## PROVIDED RECORDS
↓↓↓

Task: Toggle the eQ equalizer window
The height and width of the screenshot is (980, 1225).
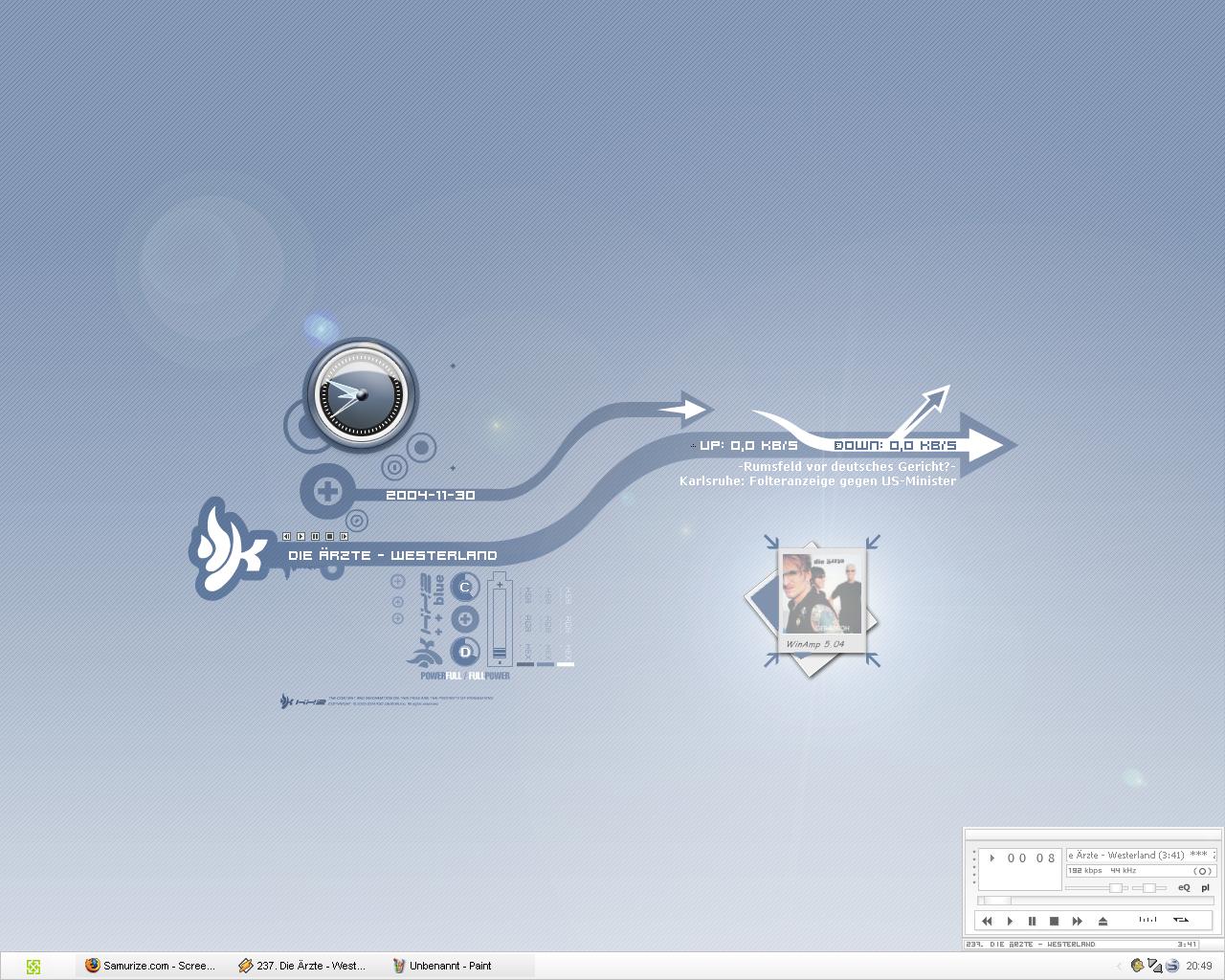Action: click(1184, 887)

↑↑↑
↓↓↓

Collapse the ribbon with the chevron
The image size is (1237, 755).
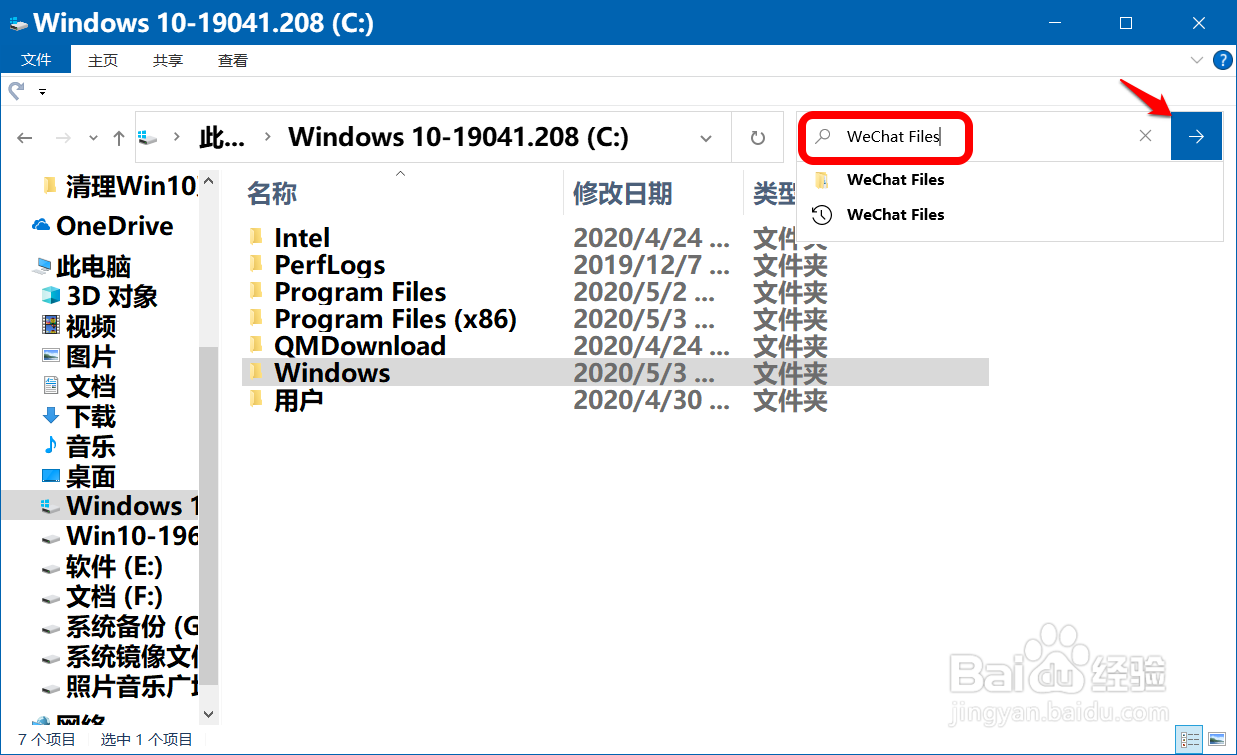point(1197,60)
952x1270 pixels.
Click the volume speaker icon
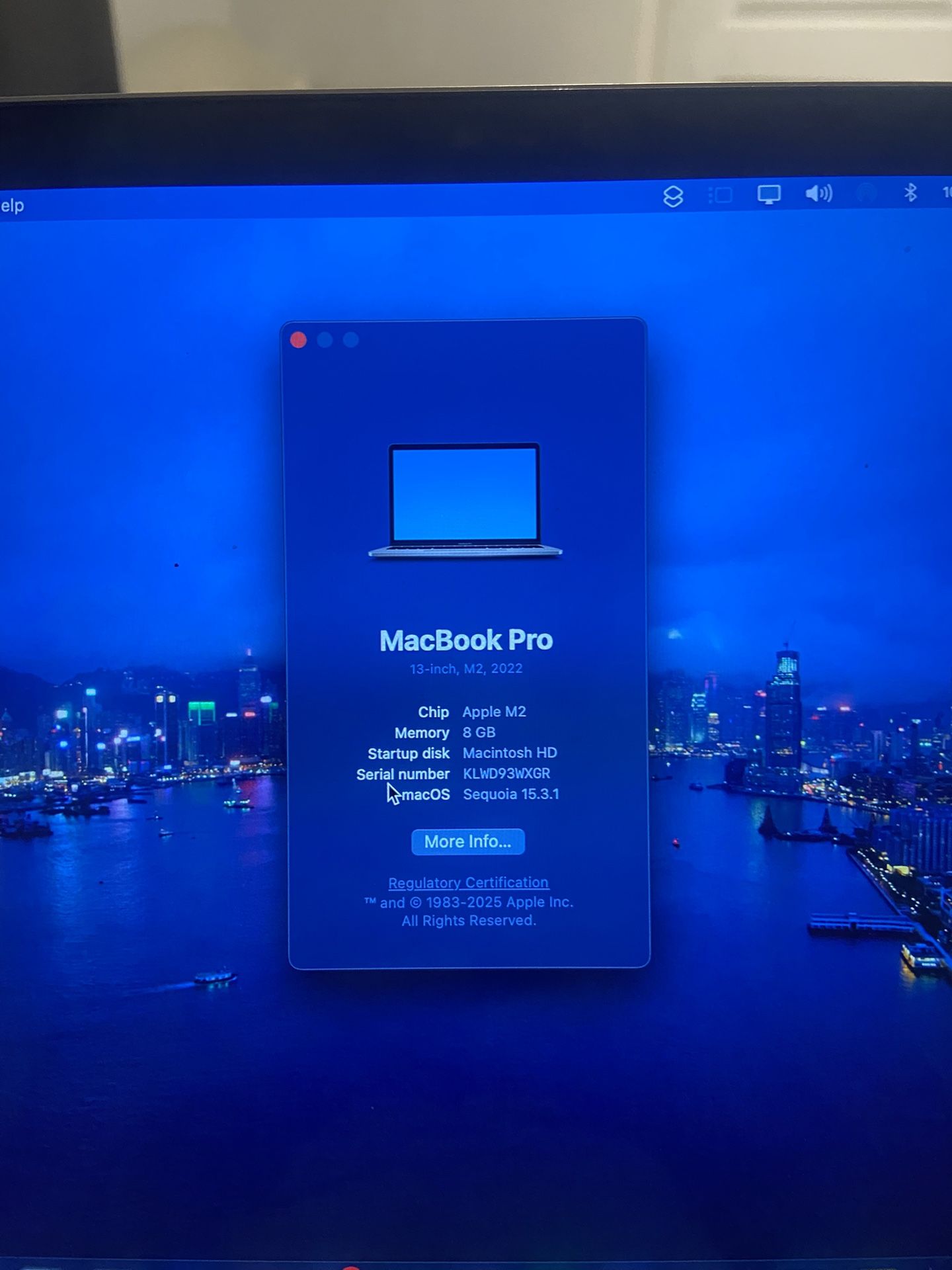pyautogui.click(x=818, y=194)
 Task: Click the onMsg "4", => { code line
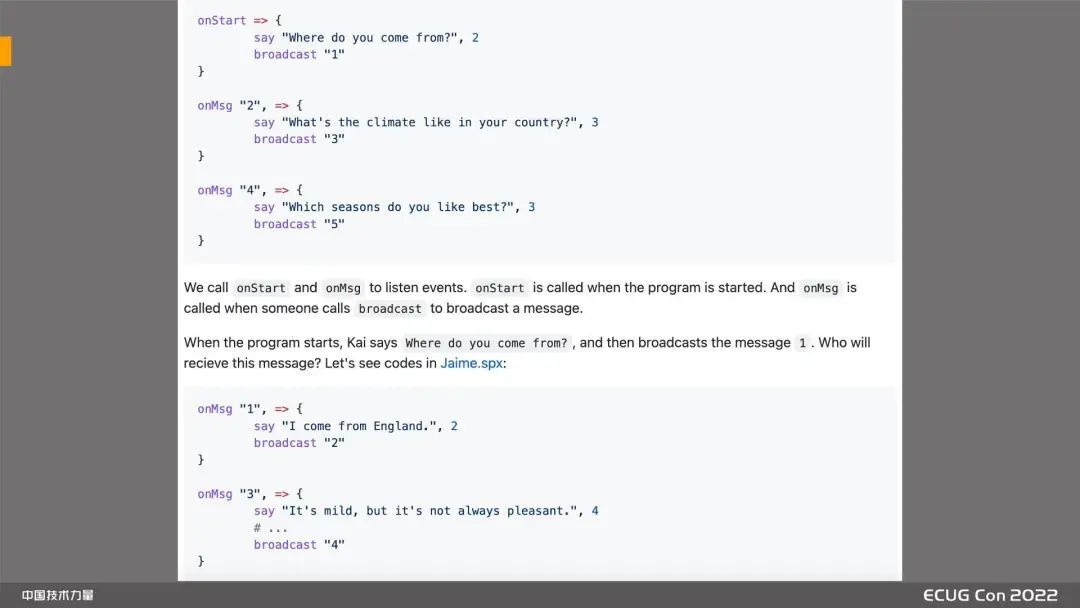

↑↑↑
↓↓↓

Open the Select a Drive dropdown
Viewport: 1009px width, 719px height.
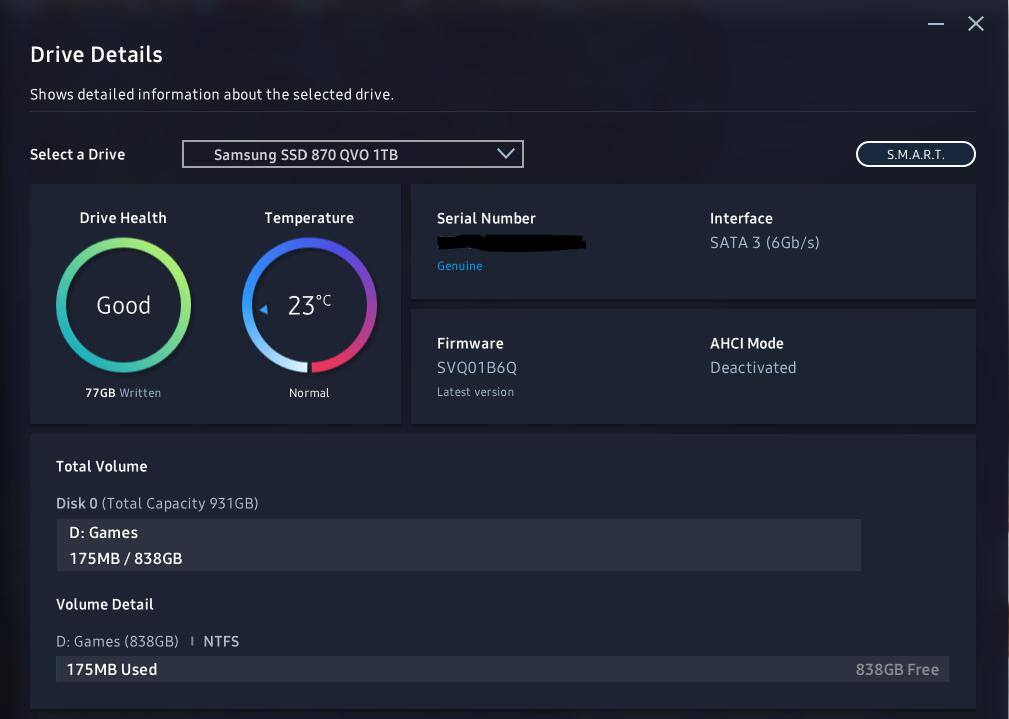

↑↑↑

## TRY IT
Each line holding the word "Task" must be pulled from the records.

## ANSWER TO THIS EXERCISE
Task: Toggle the eQ equalizer window
 Task: Click the onMsg "4", => { code line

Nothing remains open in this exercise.